The adult E.Tuberis does fly for very long distances in order to find a host plant but prefers to jump. The species doesn't fly if the speed of the wind exceeds 3 m/s, and there is seen to be little to no flight before midday. This species can be detected in foliage and when approached they jump, however on windy days they aren't active.

== Life cycle ==
Epitrix tuberis adults spend the winter in the soil near the harvested potato field to feed and mate. After a pre-oviposition period of 5–8 days, Females of Epitrix species enter the ground near potato plants and lay their eggs close to the stem of the potato plant. After 3–4 days of incubation, the eggs of E. tuberis hatch, and the larvae feed on roots and tubers for 2–4 weeks. When fully grown, they build up the pupation chamber to metamorphosize into adults. E. tuberis completes two life cycles per year depending on the climate conditions. The first generation develops in early-planted potatoes and the second generation of larvae develops in late-planted potatoes. Adults of the overwintered generation usually die in July which overlaps with the emergence of a new generation between July and early September.

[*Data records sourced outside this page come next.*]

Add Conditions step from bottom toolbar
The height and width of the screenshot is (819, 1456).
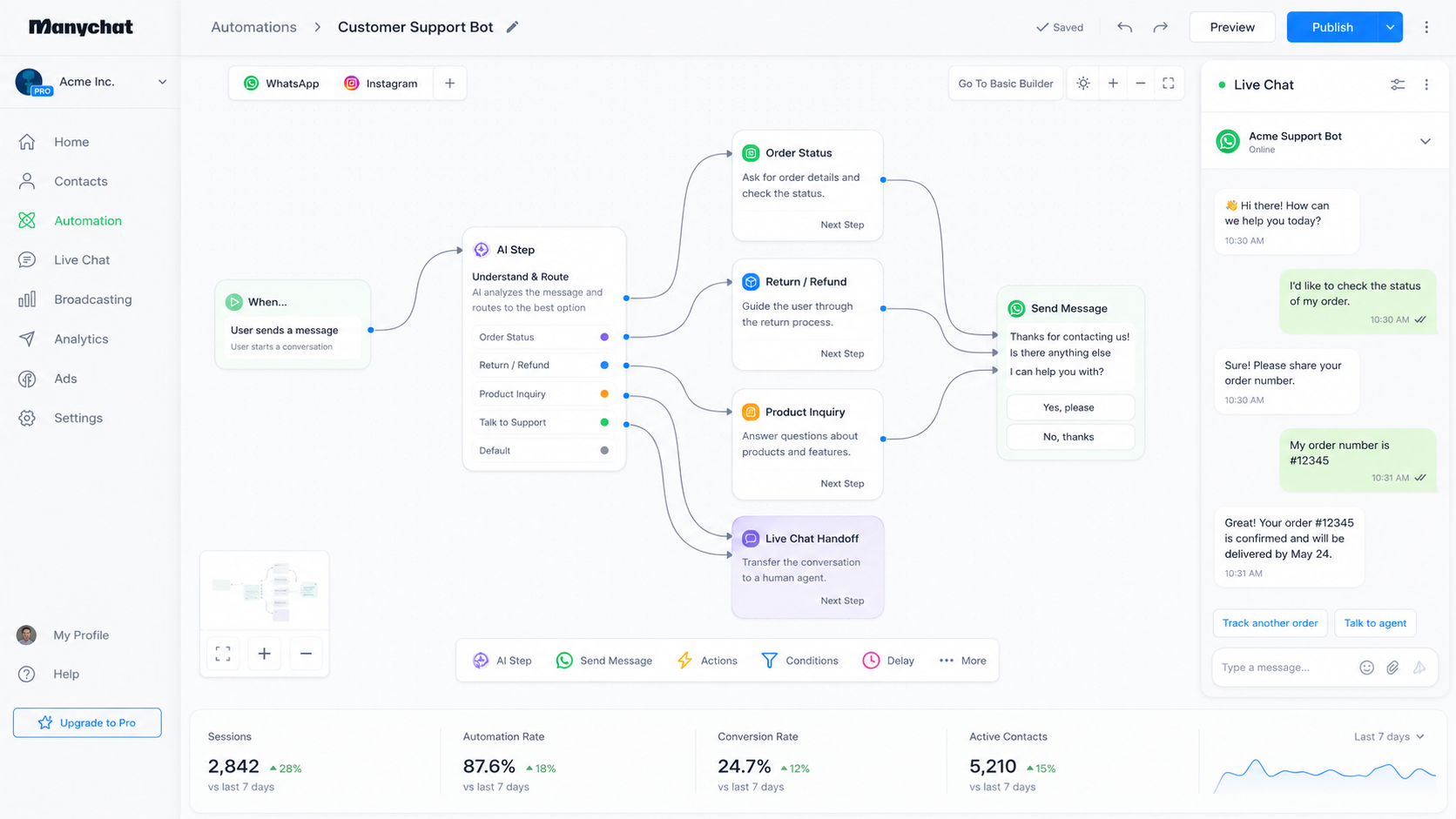pos(799,661)
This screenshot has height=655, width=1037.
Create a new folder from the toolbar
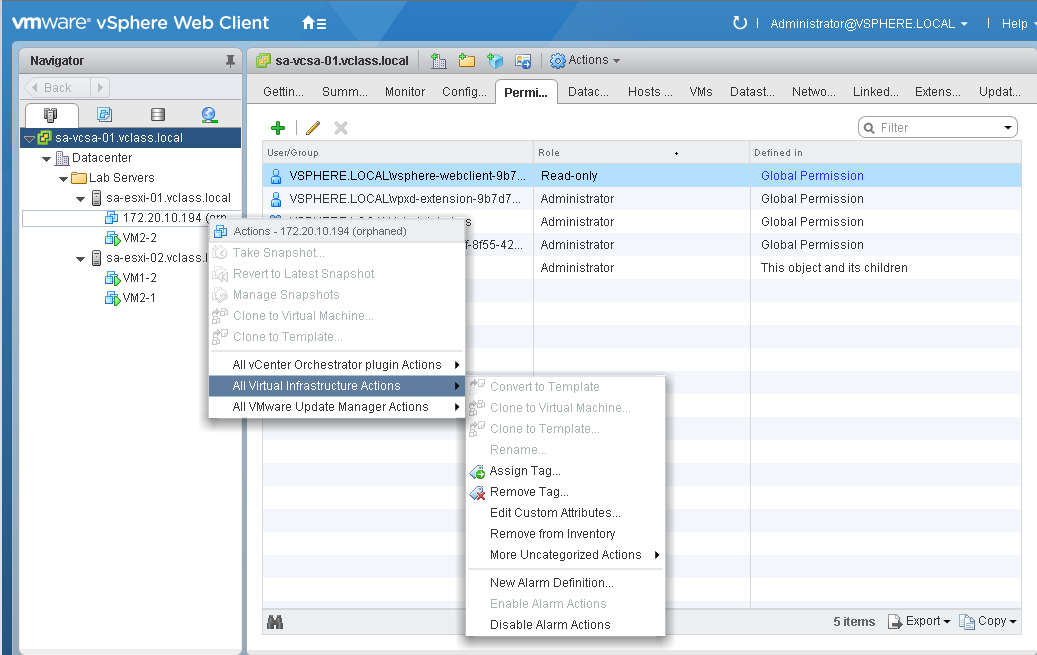pyautogui.click(x=466, y=60)
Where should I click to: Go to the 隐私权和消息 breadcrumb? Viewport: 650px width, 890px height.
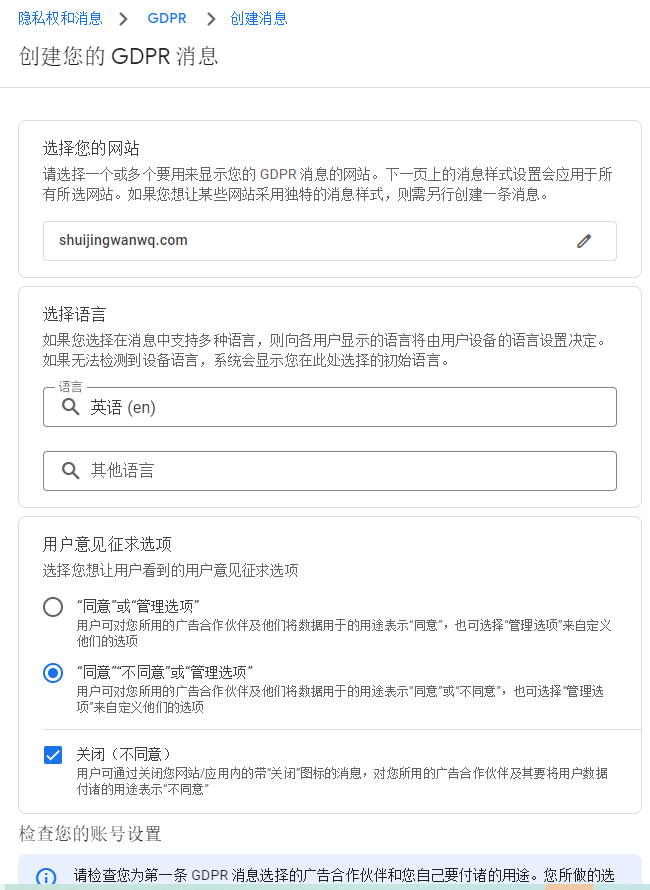(60, 18)
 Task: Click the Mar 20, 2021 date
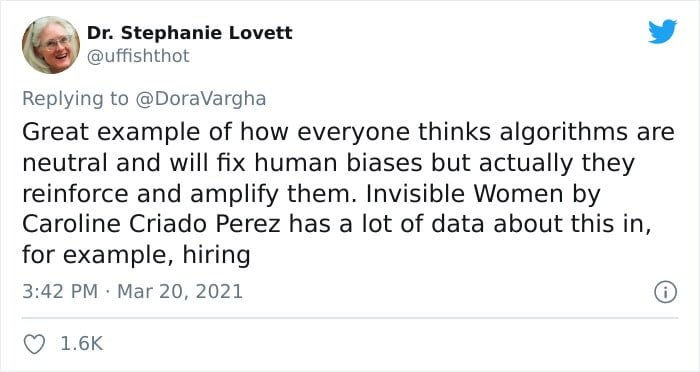(180, 292)
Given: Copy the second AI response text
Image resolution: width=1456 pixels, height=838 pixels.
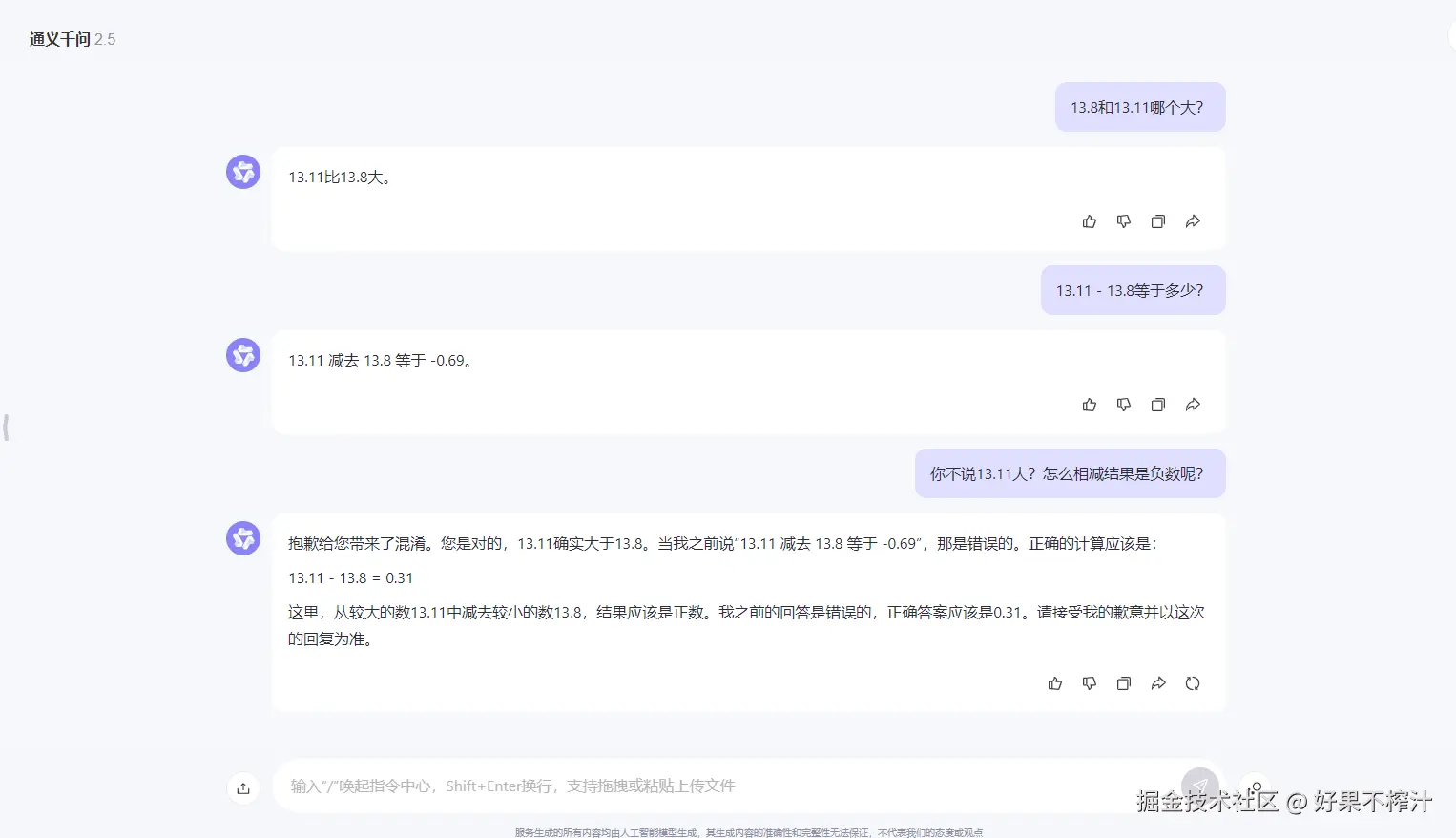Looking at the screenshot, I should click(x=1158, y=404).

== As an invasive species ==
Notably, the potato plant (Solanum tuberosum) is the main host of E. tuberis. The E. tuberis causes significant damage to potato tubers; the adults feed on the leaves, and the larvae feed on the roots and the tuber. Consequently, larvae feed on tubers to create small brown tunnels in the tuber. Meanwhile, an adult will create a hole in the leaves approximately 1.0 - 1.5 mm wide.  Potatoes are the most significantly affected host, but if not available, the flea beetle will damage aubergine (Solanum melongena), Chinese lantern, ground cherry, tomato (solanum lycopersicum), and tobacco.

== Economic impact ==
The feeding of E. tuberis larvae on the potato tuber is superficial and does not affect the tuber quality. However, the visual impact of tunnels on the tuber affects trade markets and a commercial downgrade for potato distributors. It only takes one or two larvae to cause enough significant damage to reject the tuber.  For example, in 1904, E. tuberis larvae caused a loss of $250,000 in potatoes in Colorado. A larger quantity of E. tuberis populations are found in non rotated fields than in fields that are rotated often. One beetle found in one of ten plants is the threshold to take action in preventative treatment against E. tuberis.

== Preventing their spread ==
An international spread might happen if any adult E. tuberis are moved with rooted host plants or if there is any eggs or pupae present in the soil that are being transported along with the plant. Farmers start a crop rotation (minimum of 3 years) to prevent a build-up of E. tuberis in the middle of fields.

As soon as the potato plant leaves are grown, the crops are monitored once a week until harvested. An inspection for E. tuberis should be done on plants below 30 cm in height by crawling to inspect the roots and leaves for the beetle. Plants above 30 cm in height are inspected by a Sweep-Net Method. A Sweep-Net method is when a long net is used to catch flying insects in the 15 inches in diameter opening of the net, to then be identified. In addition, the removal of Solanaceous weeds is crucial. E. tuberis overwinter along field edges where they can hide on Solanaceous weeds

Along with this, they may want to look into not growing early potato varieties, which will make the overwintered adults have to feed on fewer food plants which may decrease the number of the first-generation larvae.